In the Final Rule, FERC pivoted from the existing bright-line test to a three-tiered analysis:

  • “[I]f a small power production facility seeking QF status is located one mile or less from any affiliated small power production QFs that use the same energy resource, it will be irrebuttably presumed to be at the same site as those affiliated small power production QFs.”
  • “If a small power production facility seeking QF status is located ten miles or more from any affiliated small power production QFs that use the same energy resource, it will be irrebuttably presumed to be at a separate site from those affiliated small power production QFs;” and
  • “If a small power production facility seeking QF status is located more than one mile but less than ten miles from any affiliated small power production QFs that use the same energy resource, it will be rebuttably presumed to be at a separate site from those affiliated small power production QFs.”44

Thus, the Final Rule “retains the presumption that small power production QFs more than one mile apart are located at separate sites, but simply makes the presumption rebuttable for small power production QFs located more than one mile but less than 10 miles apart,” allowing FERC to address challenges to the “separateness” of facilities in the middle band.45

Small power production facilities seeking QF status can “preemptively defend against anticipated challenges by identifying [physical and ownership] factors that affirmatively show that its facility is indeed at a separate site,” and any interested party can challenge a new QF certification or recertification “that makes substantive changes to [an] existing certification.”46 (More on this below in Part 5.) Any such challenge must make a “prima facie demonstration that the facility . . . does not satisfy the requirements for QF status” and “must be adequately supported, with supporting documents, contracts, or affidavits, as appropriate.”47 In addition, as before, FERC may “waive the method of calculation of the size of [a] facility for good cause.”48 Factors relevant to the “same site” analysis include, but are not necessarily limited to:

  • Physical characteristics, including common or shared infrastructure, property ownership or leases, control facilities, access or easements, interconnection agreements or facilities, collector systems or facilities, points of interconnection, motive force or fuel source, off-take arrangements, permitting or step-up transformers.
  • Ownership/other characteristics, including whether facilities are owned or controlled by the same person(s) or affiliates; operated or maintained by the same or affiliated entity(ies); selling to the same utility; using common debt or equity financing; constructed by the same entity within a year; placed into service within a year of an affiliated small power production QF or sharing engineering or procurement contracts.49

No single factor is dispositive and FERC will analyze preemptive demonstrations and challenges case by case.50 Importantly, FERC also held that it would continue to apply the analysis “generally to the regulations issued pursuant to PURPA,” including to determinations of eligibility for the exemptions from the Form 556 filing requirement for facilities smaller than 1 MW and for certain QFs from regulation under the FPA, PUHCA, and certain state laws and regulations.51

FERC also added a definition of “electrical generating equipment” to clarify how the distance between facilities will be calculated.52 Now, “electrical generating equipment” means “all boilers, heat recovery steam generators, prime movers (any mechanical equipment driving an electric generator), electrical generators, photovoltaic solar panels, inverters, fuel cell equipment and/or other primary power generation equipment used in the facility, excluding equipment for gathering energy to be used in the facility.”53 While there was little doubt that “electrical generating equipment” included each separate turbine in a wind facility, FERC has now made clear that the proximity analysis applies to each inverter and panel in a solar photovoltaic facility because each “is independently capable of producing electric energy.”54

Making the “middle tier” of the proximity analysis into a rebuttable presumption likely will open more small power production facilities seeking QF status to challenges by utilities and others by protest, rather than petition for declaratory order.

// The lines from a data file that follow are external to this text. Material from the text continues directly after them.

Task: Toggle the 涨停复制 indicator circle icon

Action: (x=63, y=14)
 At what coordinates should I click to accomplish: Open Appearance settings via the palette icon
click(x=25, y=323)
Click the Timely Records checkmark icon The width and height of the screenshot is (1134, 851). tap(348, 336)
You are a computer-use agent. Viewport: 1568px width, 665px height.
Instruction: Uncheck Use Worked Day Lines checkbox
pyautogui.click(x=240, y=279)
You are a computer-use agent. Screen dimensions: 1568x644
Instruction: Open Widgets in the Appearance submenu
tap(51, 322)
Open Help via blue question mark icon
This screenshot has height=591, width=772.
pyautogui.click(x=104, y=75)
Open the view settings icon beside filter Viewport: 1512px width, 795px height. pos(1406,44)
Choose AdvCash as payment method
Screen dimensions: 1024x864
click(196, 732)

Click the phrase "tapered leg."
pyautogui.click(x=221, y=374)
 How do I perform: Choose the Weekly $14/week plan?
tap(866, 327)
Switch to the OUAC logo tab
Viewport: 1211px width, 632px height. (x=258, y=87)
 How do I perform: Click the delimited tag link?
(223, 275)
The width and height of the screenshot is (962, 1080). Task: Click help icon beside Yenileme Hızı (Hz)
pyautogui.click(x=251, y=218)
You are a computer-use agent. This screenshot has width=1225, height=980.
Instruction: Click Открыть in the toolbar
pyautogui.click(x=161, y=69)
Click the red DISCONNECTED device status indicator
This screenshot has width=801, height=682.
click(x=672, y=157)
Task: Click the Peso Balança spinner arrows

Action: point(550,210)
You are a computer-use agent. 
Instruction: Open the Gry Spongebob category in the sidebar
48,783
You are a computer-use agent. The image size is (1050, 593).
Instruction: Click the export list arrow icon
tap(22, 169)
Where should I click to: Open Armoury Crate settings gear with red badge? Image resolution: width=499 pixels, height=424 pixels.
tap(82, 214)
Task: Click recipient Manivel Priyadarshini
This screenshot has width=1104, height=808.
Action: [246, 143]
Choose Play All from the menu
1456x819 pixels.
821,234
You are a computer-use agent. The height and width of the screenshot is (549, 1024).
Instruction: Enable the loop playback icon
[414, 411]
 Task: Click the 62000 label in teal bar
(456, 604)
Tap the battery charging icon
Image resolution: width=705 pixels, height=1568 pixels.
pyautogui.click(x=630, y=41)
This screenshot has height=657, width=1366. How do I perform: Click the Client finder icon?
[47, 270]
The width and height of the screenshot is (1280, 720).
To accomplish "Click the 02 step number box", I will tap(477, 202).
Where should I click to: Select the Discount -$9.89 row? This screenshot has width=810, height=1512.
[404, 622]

Importantly, however, such challenges could only be made to QF certifications and recertifications submitted after the effective date of the Final Rule. In addition, because FERC will continue to use the proximity analysis for making QF size determinations beyond the 80 MW maximum size determination, whether facilities are “located at the same site” remains relevant to whether certain facilities are exempt from most provisions of the FPA (including whether they require market-based rate authority from FERC), PUHCA, and certain state laws and regulations.55 This change also will affect how renewable energy project developers—particularly those developing projects with multiple pieces of “electrical generating equipment”—perform due diligence on property selection and equipment siting when planning multiple projects, which could increase regulatory uncertainty and development costs, and could even make some projects economically unviable.

3. Reduction of the 20 MW Threshold for Termination of the Mandatory Purchase Obligation to 5 MW for Small Power Production QFs in Organized Markets

Key to PURPA is the “mandatory purchase obligation”—often called the “PURPA put”—which requires electric utilities to purchase the power produced by QFs at the utility’s avoided cost. Under FERC’s current regulations, QFs have the option of having the “avoided cost” rate determined at the time the QF delivers electricity to the utility or, alternatively, at the time the QF enters into a power purchase agreement (PPA) with the utility (which is often before the facility is developed). In the Energy Policy Act of 2005, Congress amended PURPA to provide for the termination of a utility’s mandatory purchase obligation where QFs have nondiscriminatory access to markets that meet certain criteria. FERC subsequently created a rebuttable presumption that QFs larger than 20 MW have nondiscriminatory access to markets if they are eligible for interconnection service under a FERC-approved open access transmission tariff and interconnection rules in markets with certain characteristics. For QFs at or below 20 MW, there is currently a rebuttable presumption that the QF does not have nondiscriminatory access to markets. In such markets, utilities could terminate their obligation to purchase output from QFs larger than 20 MW, but must continue purchasing output from smaller QFs unless the utility can demonstrate that such QFs have nondiscriminatory access to transmission and a wholesale market.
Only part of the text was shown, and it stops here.